How can African nations boost their development through science, technology, and innovation? How does an organisation’s structure affect its behaviour? And what are the links between civil society and the improvement of migrant rights? These are just a few of the questions tackled by our researchers in April 2017 — in two books, three commissioned reports, three journal articles, and four working papers, among many others. Click here for the full list of our most recent publications.
‘Chile’s Salmon Industry Policy Challenges in Managing Public Goods.’ This book is the first to analyse Chile’s salmon farming industry in discussing industrial development in terms of the management of public goods. The book highlights important aspects of learning and capacity development, environmental sustainability, institutions, and social welfare or inclusiveness. With aquaculture now providing almost half the global fish harvest, Chile’s salmon farming and processing industry stands out as a leader in the new ‘blue revolution’. Taking a holistic, historic approach to understanding the evolutionary development of the industry, the authors employ this strategy in the belief that policy discussions of economic activities have become highly segmented and often provide only a partial picture. Such segmentation is problematic for policy studies based on a complex web of interactions among numerous agents. The present volume untangles this web by considering the development of the Chilean salmon industry not only in holistic and historic terms but also from a socioeconomic point of view. The valuable book offers insightful lessons that can be applied to other natural resource-based sectors facing similar challenges in the course of development. By Dr. Michiko Iizuka (ed.) et al.

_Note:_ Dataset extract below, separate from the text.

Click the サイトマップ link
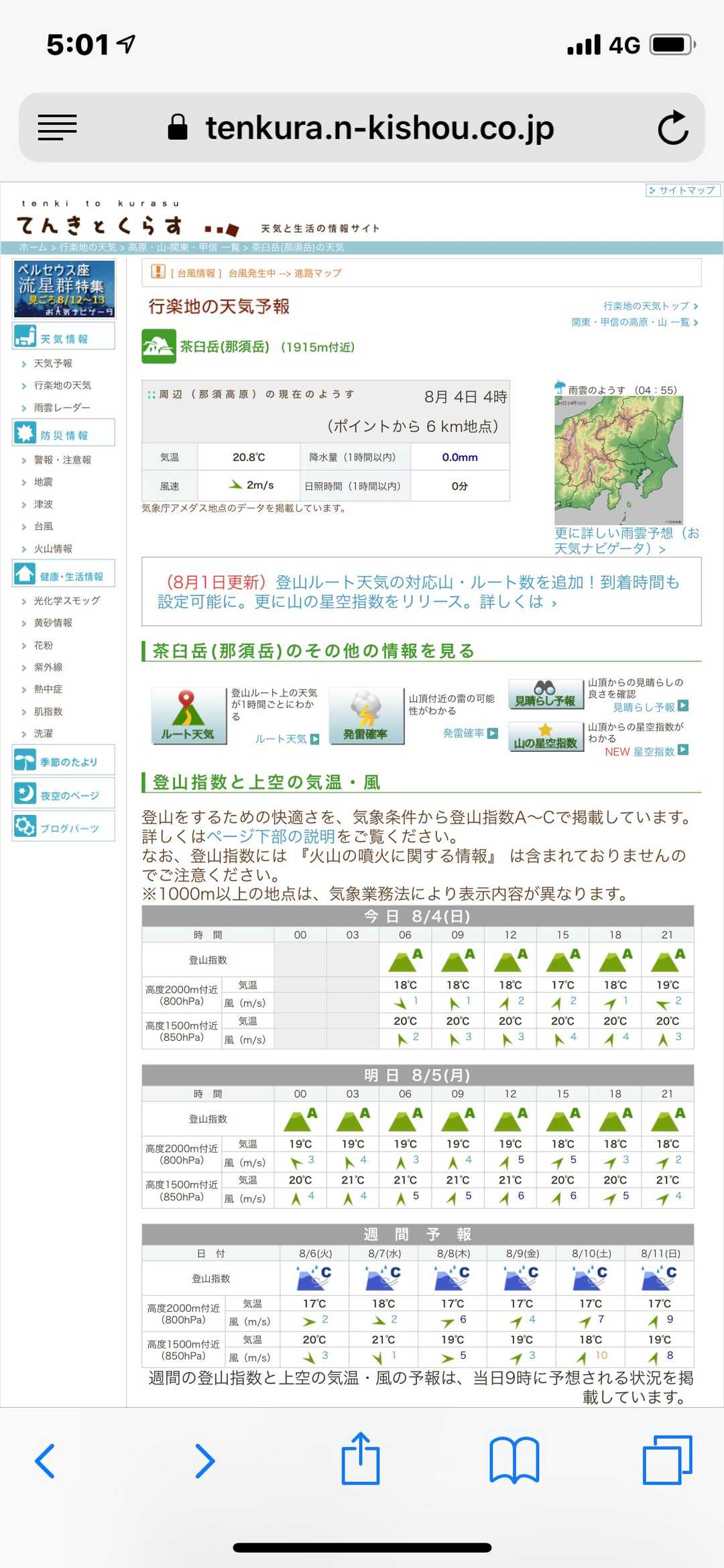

‘Labor Migration, EU Enlargement, and the Great Recession.’ This volume extends and deepens our knowledge about cross-border mobility and its role in an enlarged EU. More specifically, its main purpose is to enlighten the growing and yet rather uninformed debate about the role of post-enlargement migration for economic adjustment in the crisis-stricken labour markets of the Eurozone and the EU as a whole. The book addresses the political economy aspects of post-enlargement migration, including its broader political contexts, redistributive impacts, but also nationalisation of the enlargement agenda. It also covers the experience of receiving and sending countries with post-enlargement migration and its role during the current crisis. Renowned experts in the field study whether and how post-enlargement mobility has enabled the EU to absorb asymmetric economic shocks, how it has affected the European welfare systems, and whether it has contributed to the sustainability of the Eurozone. The authors also evaluate brain circulation as a sought-after vehicle of improved allocative efficiency of EU labour markets and propose a policy agenda for mobility in an enlarged EU. By Dr. Martin Kahanec and Prof. Klaus F. Zimmermann (eds.)
The ‘Africa Capacity Report 2017: Building Capacity in Science, Technology and Innovation for Africa’s Transformation‘ provides a framework for science, technology, and innovation (STI) development by focusing on the capacity dimensions in Africa. In particular, the report examines the status of STI, delving into initiatives, challenges, and capacity gaps for African countries, regional economic communities (RECs), the African Union (AU), and non-state actors to pursue STI-driven economic activities. By Dr. Samia Nour et al.
‘Intergovernmental Organizations, Migration and the Sustainable Development Goals‘ is part of a larger research study on how different structures affect the behaviour of organisations. Building on the work of Hall (2013, 2015) who differentiates between normative and functional organisations, this paper focuses on an additional area of difference between organisations (with a sole or partial focus on migration) to explore how different IGOs are discursively engaged – or not – with negotiations relating to the inclusion of migration in the SDGs. Early findings suggest that IGOs adopt different narrative strategies depending on their particular organisational characteristics. Future research will focus on organisations from outside of the UN system. By Elaine McGregor.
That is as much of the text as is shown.